Article Text
Abstract
Methods Using the science and approaches of quality improvement the Health and Social Care Safety Forum have engaged with all paediatric units in Northern Ireland in an on-going quality improvement collaborative.
Results
A Regional Collaborative has now been in place since August 2013. An advisory group has been established to provide focus and drive, this is chaired by a consultant paediatrician and a senior nurse acts as vice chair. To date there have been five learning sessions held with continuing support and engagement from frontline clinical staff.
Communication – All paediatric units now hold safety briefings and have a structured handover in place. The collaborative has also coproduced with parent representatives a parent safety poster, video and is working with Parent Action to coproduce a parent checklist.
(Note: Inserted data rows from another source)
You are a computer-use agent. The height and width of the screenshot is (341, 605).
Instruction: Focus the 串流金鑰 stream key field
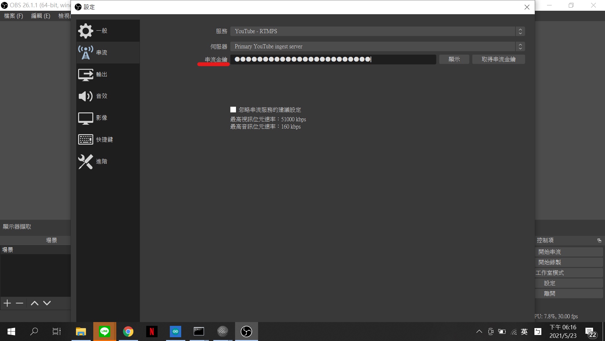pyautogui.click(x=333, y=59)
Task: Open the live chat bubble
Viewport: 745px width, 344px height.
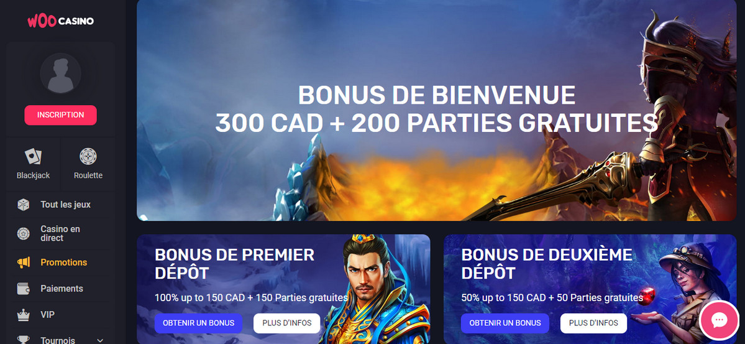Action: [719, 320]
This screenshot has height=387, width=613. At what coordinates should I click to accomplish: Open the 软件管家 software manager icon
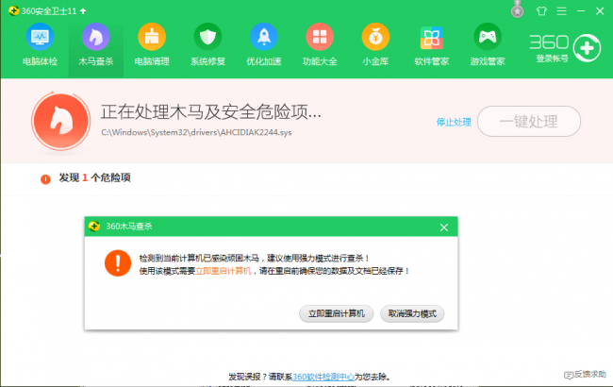tap(432, 38)
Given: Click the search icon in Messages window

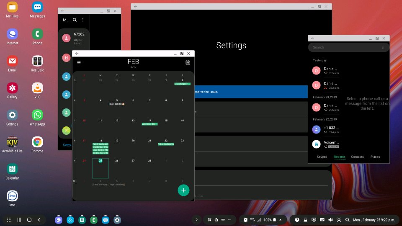Looking at the screenshot, I should [75, 20].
The collaborative is building on the initial “what matters to me” approach tested in one Trust using “Daisy” the cow as a mascot. This has received multiple awards and commendations. The roll out is being supported by the “Daisy Chain” graphic, highlighting the NI linkages with local mascots to support ownership.
Reduction in medication errors – including prescribing and administration errors. Development of a regional drug kardex, currently out for testing.
Early detection and rescue of the sick child – the collaborative have agreed a set of regional, age bracketed early warning score charts and an agreed escalation protocol. These are currently out for testing and regional audit is underway.
QI training- fundamentals of QI, human factors, situational awareness and linking with NI paediatric training schedule
Conclusion The value of a regional paediatric quality improvement collaborative is that it brings clinicians, managers and parents together with a set of core aims. The collaborative gets results by engaging frontline teams in identifying the key challenges faced, generating the potential solutions and then by using the methodology, testing these in real time to see what works and importantly what doesn’t work before scaling up change.